> _Aim of the task_: Using the data below, return word for word every line from the one holding "Task: Click the in-selection search icon" down to the one holding "the call ID". Leave pictures out.

### Data listing

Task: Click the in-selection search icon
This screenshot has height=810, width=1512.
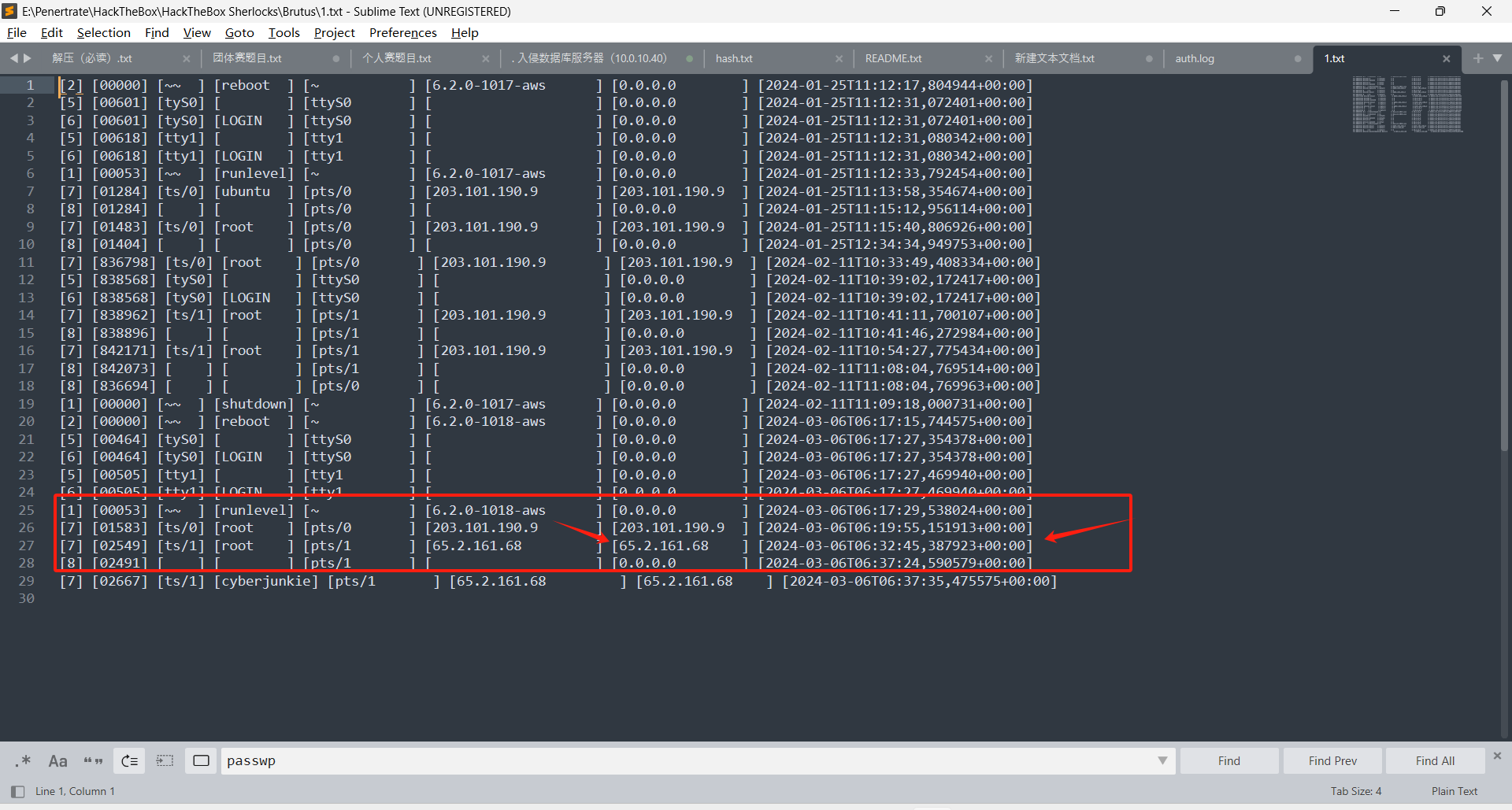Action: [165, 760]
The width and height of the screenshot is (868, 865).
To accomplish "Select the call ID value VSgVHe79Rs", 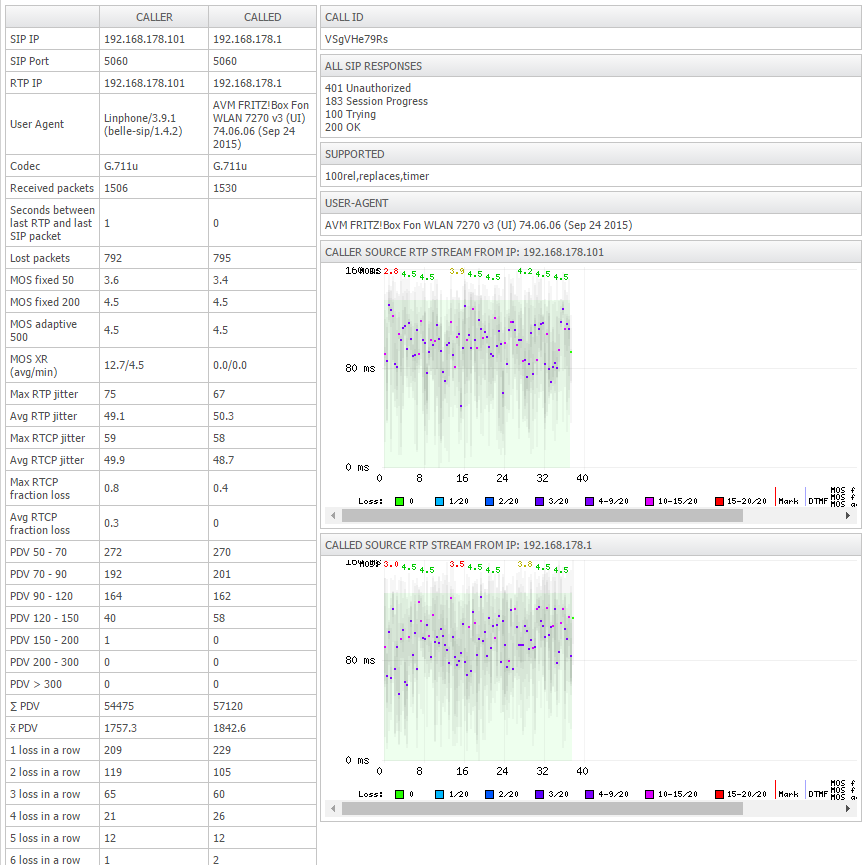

######
### Data listing

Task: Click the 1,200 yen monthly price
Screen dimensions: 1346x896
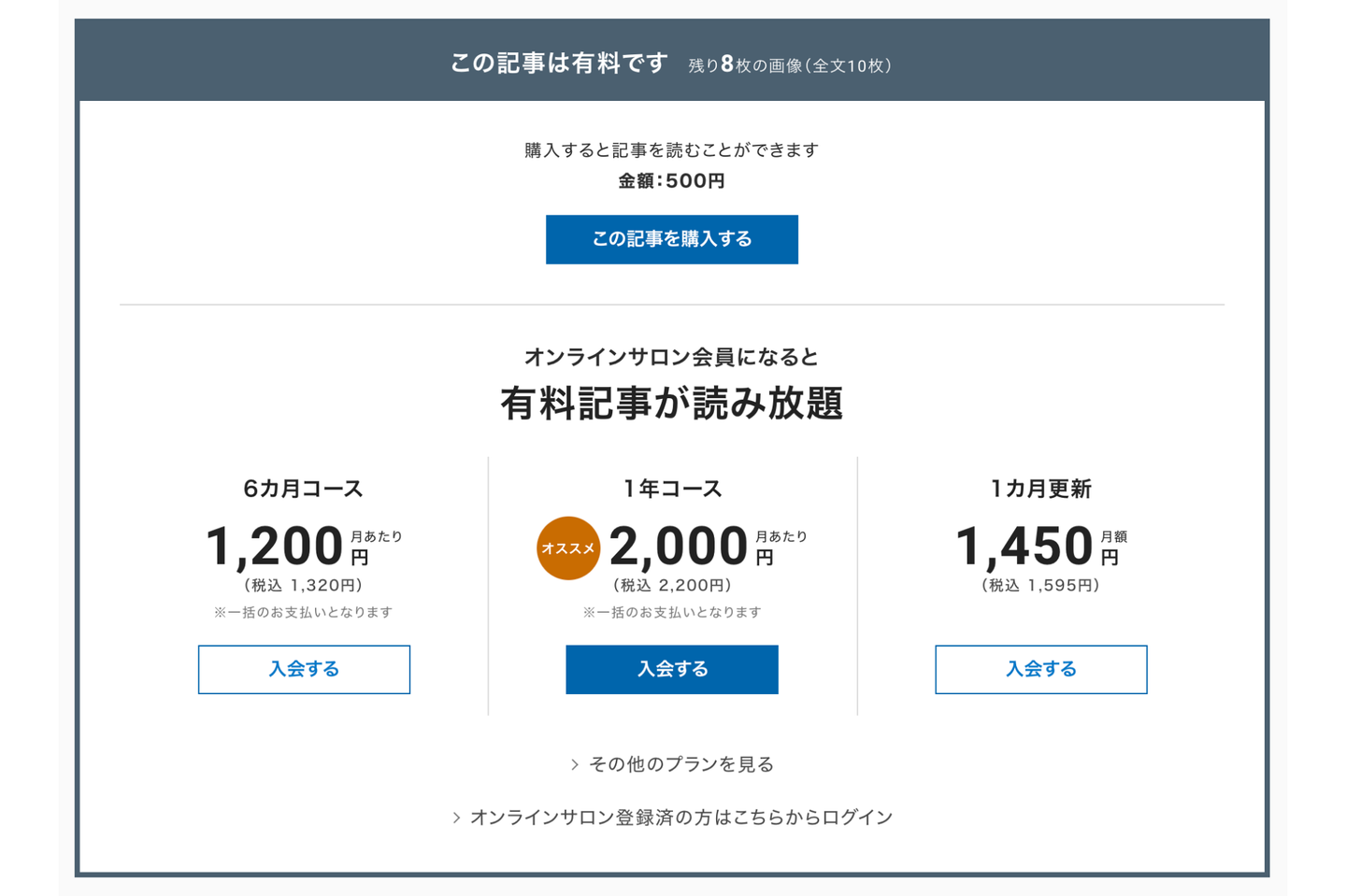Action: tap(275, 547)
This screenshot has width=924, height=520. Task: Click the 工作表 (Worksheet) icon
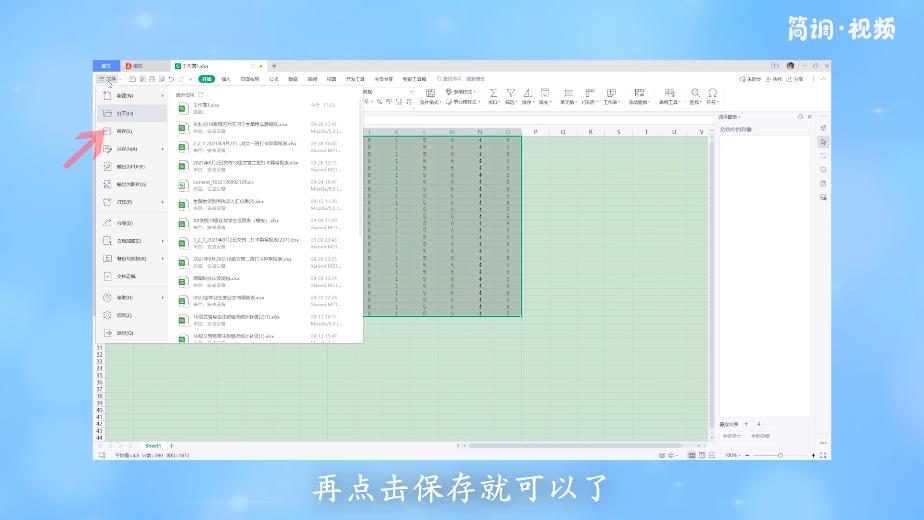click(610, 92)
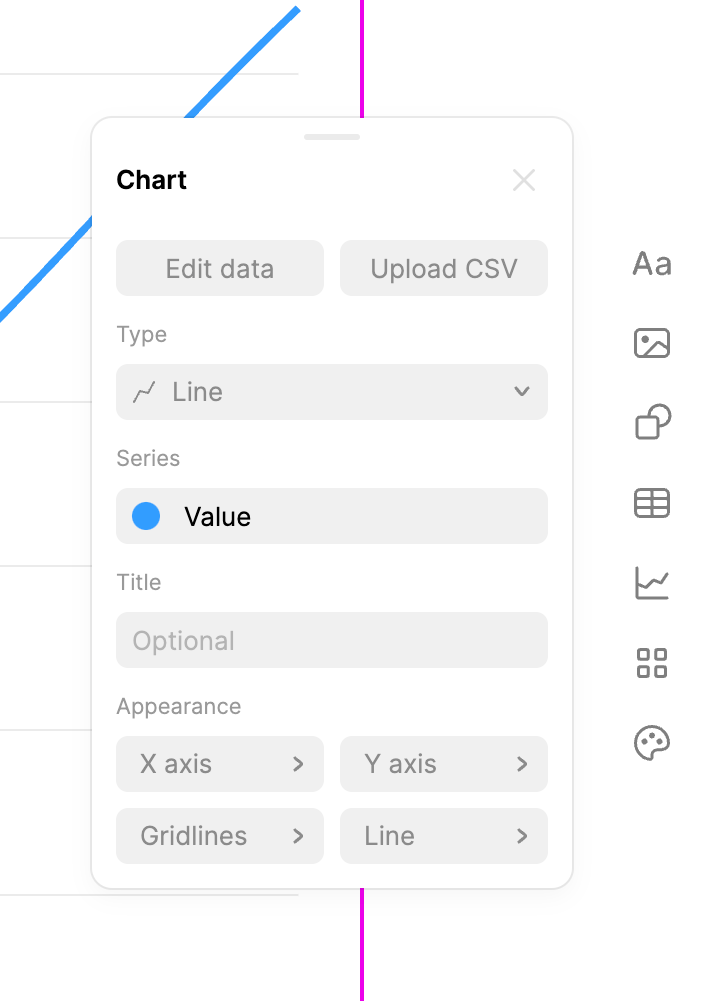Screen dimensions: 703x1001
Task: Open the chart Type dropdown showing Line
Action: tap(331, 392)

######

> _Answer space_:
Task: Click the in-selection search icon
This screenshot has height=810, width=1512.
Action: [165, 760]
The width and height of the screenshot is (868, 865).
To accomplish "Select the call ID value VSgVHe79Rs", 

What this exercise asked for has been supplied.